(Задание):
Продолжите отрывок о критике фантастики, начав сразу после его последнего предложения.

Нам учиться надо. Нам нужен тупой, примитивный ликбез. Курсы повышения квалификации при Литинституте. Говорю ли я это про каких-то непонятных людей? Да нет, все про тех же и про себя в их числе. Существует список из полутора десятков членов жюри профессиональной премии критиков «Филигрань». В сущности, оттуда можно выщелкнуть двоих или троих, прочих же следовало бы посадить за парту и нещадно бить по носу линейкой, как только начнут (начнем!) задирать его со словами: «Да мы это и так потрохами чуем! Бона скока у нас публикаций!» У нас нет школы. Нам нужна школа.

В мейнстриме порядочный критик с «отверткой» управляется на раз. Они там лентяи и павлины, но при необходимости могут разобрать текст на колесики не хуже, чем третьеклассник разбирает пластмассовый луноход с мигалкой. Мы — не очень-то.

Преимущество статуса — из другой области. Жанровый критик чаще всего представляет собой ромашку, вольно плавающую между рекламой, дружескими комплиментами и фэнской яростью. Он, по большому счету, необязательная примочка на могучем теле литературного процесса. Прыщик. След от поставленной банки. Если завтра все критики от фантастики полетят на свежий конвент во Владивосток в одном самолете, да и разобьются на полпути, многие ли заметят потерю? Если убрать из НФ-журналов и профильных электронных ресурсов наши статьи и рецензии, это не убьет ни журналы, ни ресурсы. Пожалеют: мол, помогало ориентироваться на рынке… Да и все, пожалуй.

В мейнстриме ситуация иная. Там без обильного критико-литературоведческого отдела не может состояться ни один журнал. Там критик — абсолютно обязательная фигура. Там он и рецензии пишет не в размере расширенных аннотаций (2000–3000 знаков с пробелами), а такие, чтобы было, где высказаться как следует (6000-12000 знаков с пробелами). Там возможны издания, полностью состоящие из критики, библиографии, публицистики, литературоведения.{11}

Как исправить недостаток статуса? Я не знаю. Возможно, став «дороже». Иными словами, приобретя все ту же «школу».

(Материал):

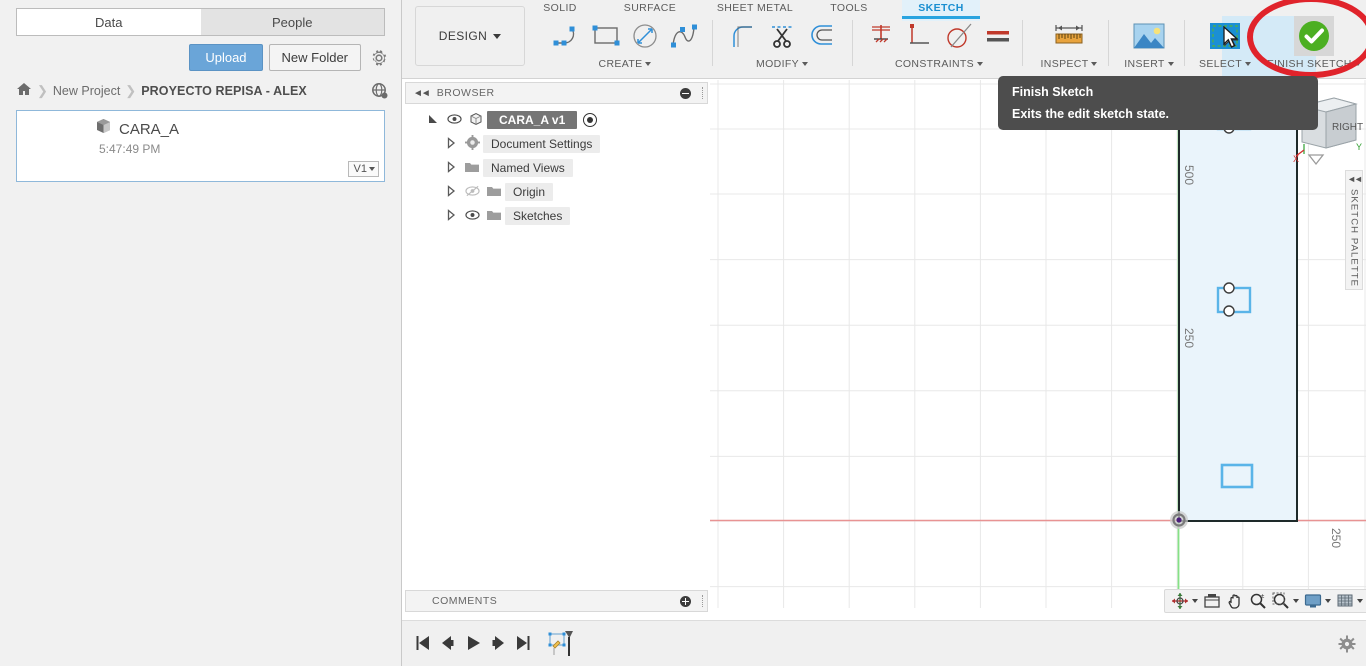 This screenshot has height=666, width=1366. Describe the element at coordinates (684, 36) in the screenshot. I see `spline-icon` at that location.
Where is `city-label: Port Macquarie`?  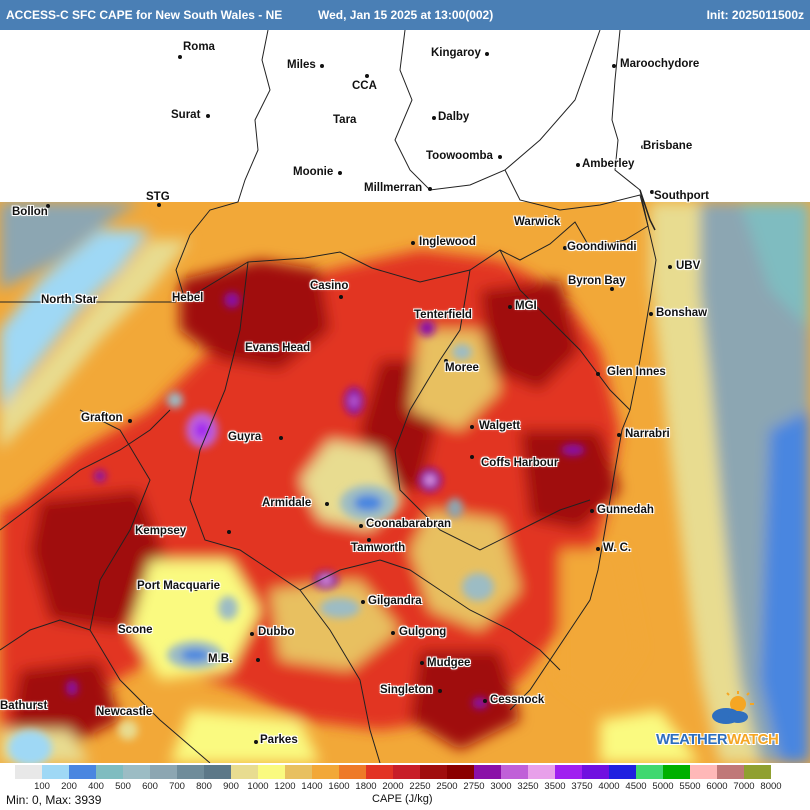 city-label: Port Macquarie is located at coordinates (179, 586).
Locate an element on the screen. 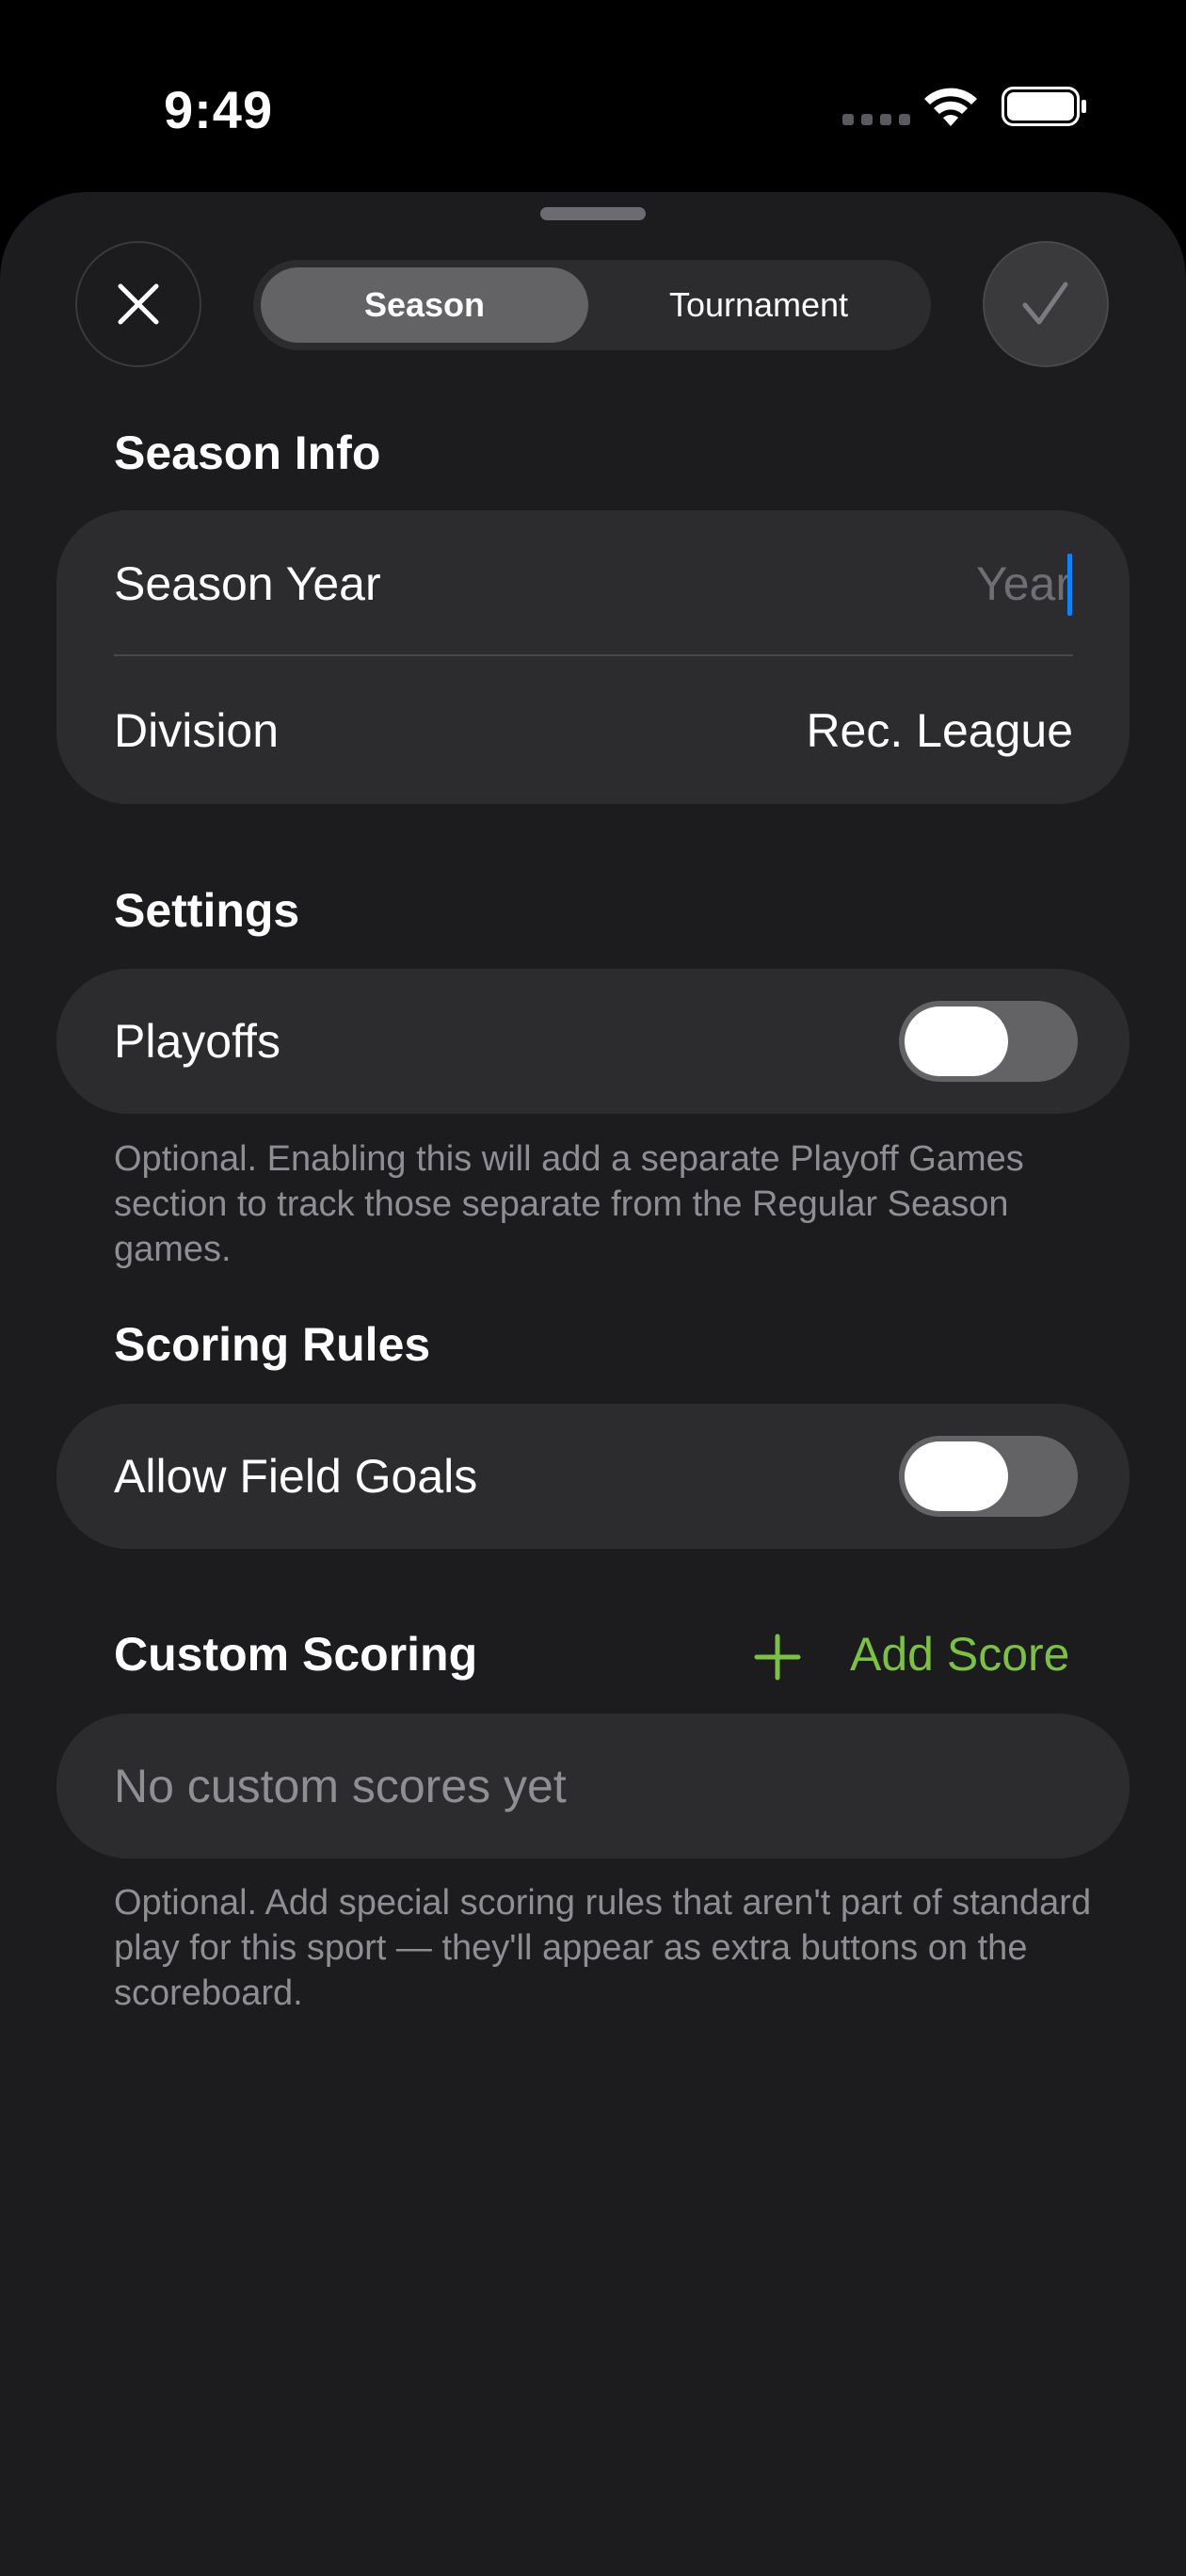 This screenshot has width=1186, height=2576. sheet-grabber is located at coordinates (593, 214).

(Результат):
Кое-кто называет еще одно преимущество мейнстримовской критики, которое при ближайшем рассмотрении оказывается иллюзорным. В фантастике мало критиков. Они все на виду. Сколько-нибудь заметных персон — десятка три-четыре (считая сетевых). Писателей-фантастов раз в пятнадцать, наверное, больше. Если только не в двадцать. И это — если отчекрыжить от литреестра людей-без-книг. В противном случае соотношение выйдет просто убийственное. Критик в толпе фантастов заметен до такой степени, словно его с ног до головы покрыли фосфоресцирующей краской. Едва он опубликует с дюжину рецензий, как обзаведется — желая того или нет — обоймой друзей и ворохом недругов. Благороднейшая в таких случаях позиция: молчать о друзьях, когда они плохи; в худшем случае высказывать им свое мнение приватно и не выносить на всеобщее обозрение. Добавим сюда отказ от суждения о людях, которые критику по личным причинам антипатичны, и выйдет почти ангельская личность.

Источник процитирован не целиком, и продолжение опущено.